En medio de esa borrachera de venganza, los nuevos poderosos empujaron toda manifestación pública tendiente a destruir cualquier signo contrario a la narrativa oficial, y fue así, por ejemplo, como se le hizo un “juicio popular” a una estatua con gran valor histórico de Cristóbal Colón en la ciudad de Caracas, condenándola a ser demolida entre vítores y aplausos de una turba enardecida; o como se ha pretendido cambiar los nombres de lugares icónicos de varias ciudades venezolanas por otros con raíces en alguna lengua indígena; o, más recientemente, como se demolió el simbólico León de Caracas para poner en su lugar una estatua grotesca de una figura que de alguna extraña manera pretende hacerle honor a las poblaciones indígenas que habitaron en la época pre hispánica el ahora valle capitalino. Con todo esto, según los incitadores del odio, se liberan a los indígenas del lastre de la conquista española y sus herencias.
Sin embargo, una cosa es la comunicación y otra muy distinta la realidad. Y hoy la realidad, mas allá de la propaganda oficial, es que las comunidades indígenas venezolanas, sobre todo las que viven en la zona sur del río Orinoco, se enfrentan a un nuevo proceso de conquista, pero esta vez a uno de verdad cruento y salvaje. Los nuevos conquistadores son bandas criminales que al amparo del poder se han dedicado a saquear las riquezas minerales venezolanas y a devastar irreparablemente el ecosistema de las zonas donde ellas se encuentran; y en este proceso han sometido por la fuerza a muchos indígenas, reduciendo a los hombres a esclavos enterrados en una mina y a las mujeres a objetos explotados sexualmente o a simples sirvientas.

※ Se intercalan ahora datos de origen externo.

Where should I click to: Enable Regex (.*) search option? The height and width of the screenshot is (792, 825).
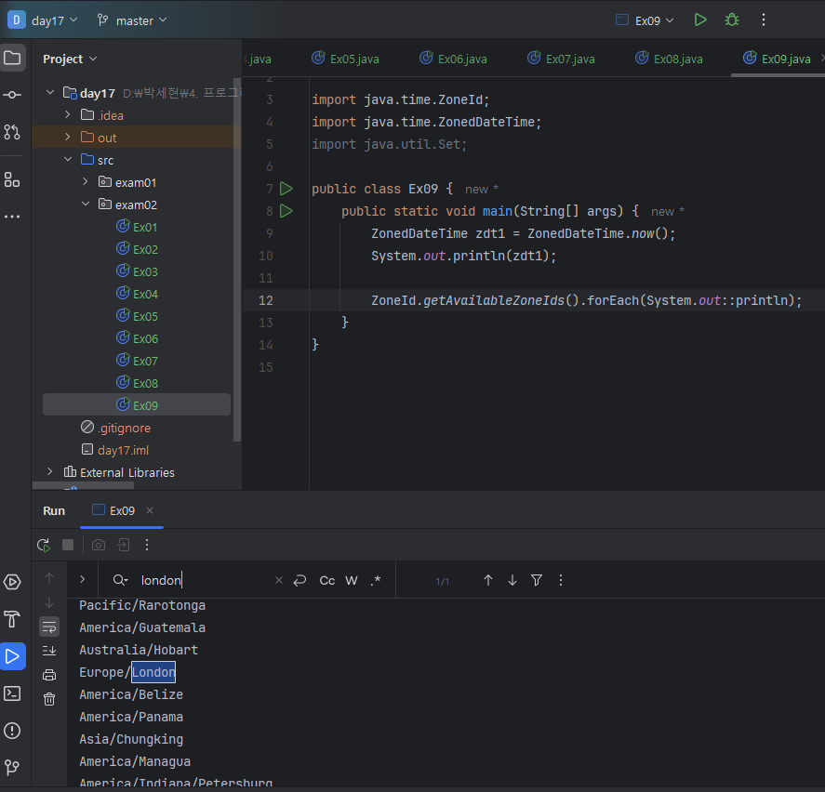376,580
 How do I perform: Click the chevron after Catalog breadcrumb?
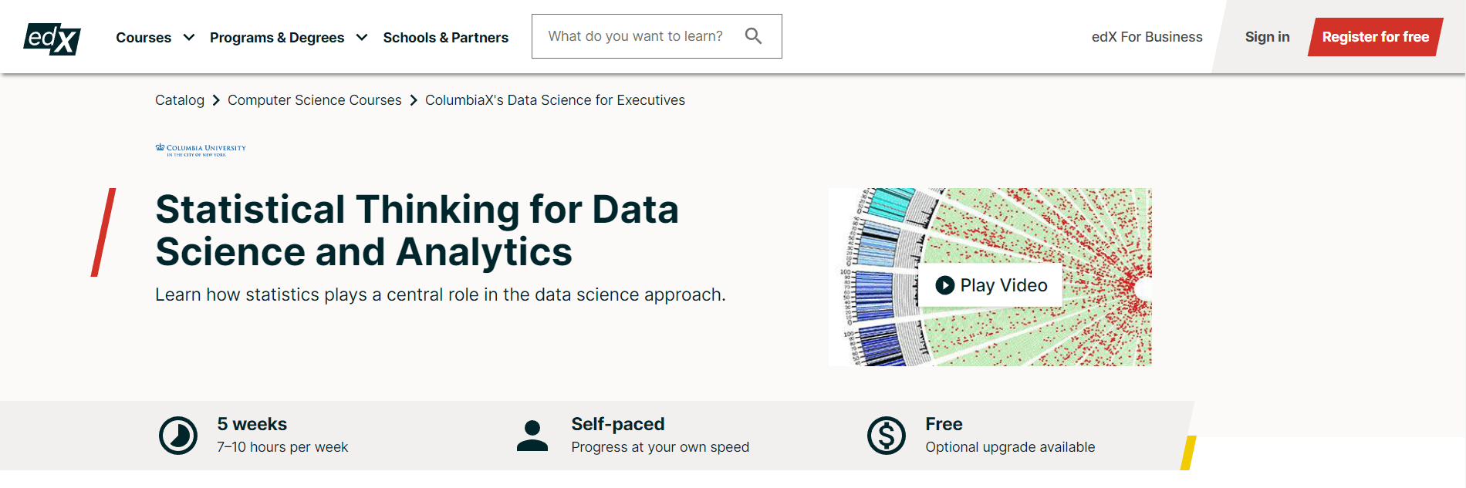[215, 100]
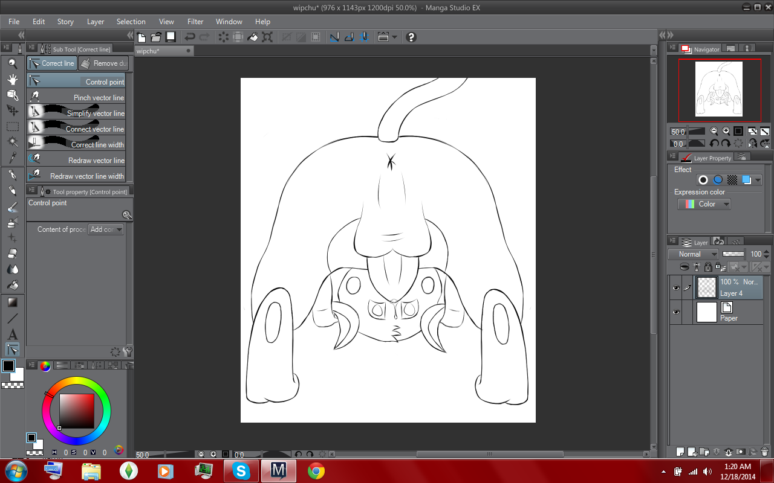The image size is (774, 483).
Task: Select the Zoom magnifier tool
Action: [x=12, y=63]
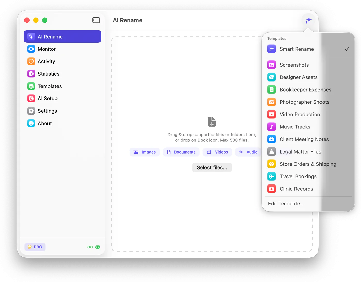Click the Images file type chip
Viewport: 361px width, 282px height.
pyautogui.click(x=145, y=152)
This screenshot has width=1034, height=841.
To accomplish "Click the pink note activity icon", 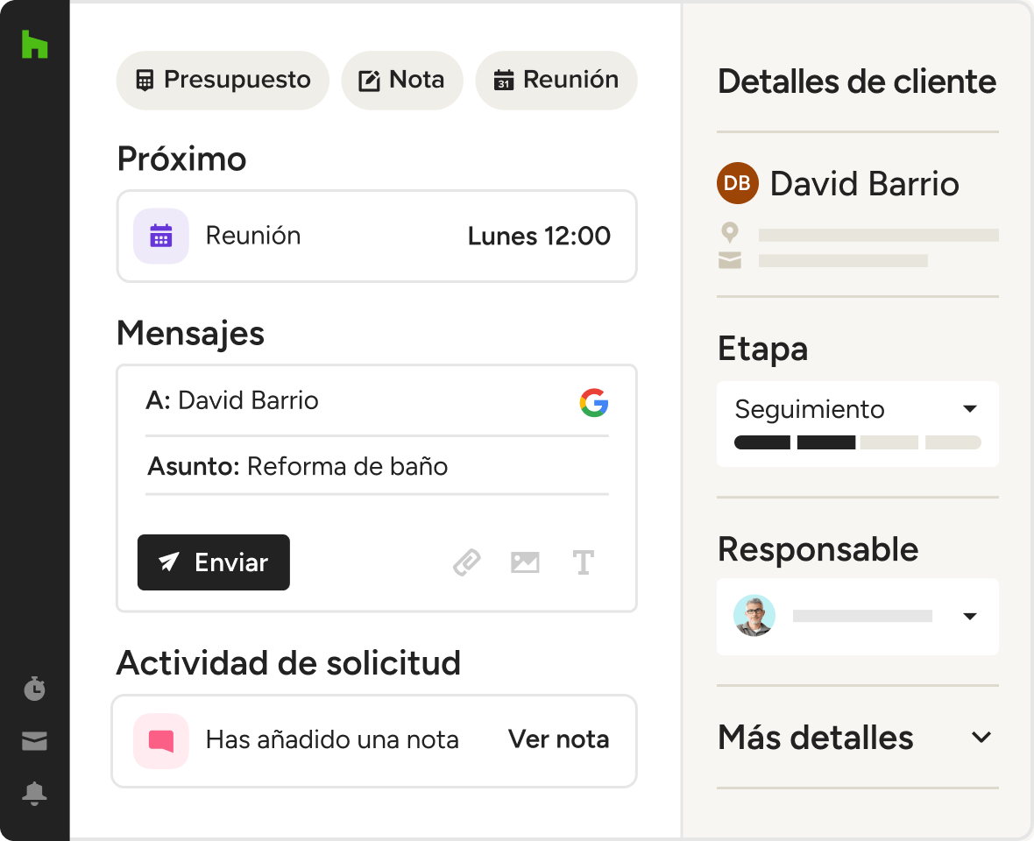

Estos nuevos conquistadores ya ni siquiera les ofrecen espejitos a los indígenas a cambio de sus pepitas de oro, sino que los muelen a fuelle de entrada al tiempo que pregonan el cuento de la “resistencia indígena” y levantan estatuas de Guaicaipuros halterófilos a lo largo y ancho del país. Ni Orwell pudo haber imaginado algo tan cínico, un doblepensar tan grosero.
Las poblaciones indígenas lograron sobrevivir a la conquista española, ¿lograrán ahora sobrevivir la conquista malandra? Difícil decirlo.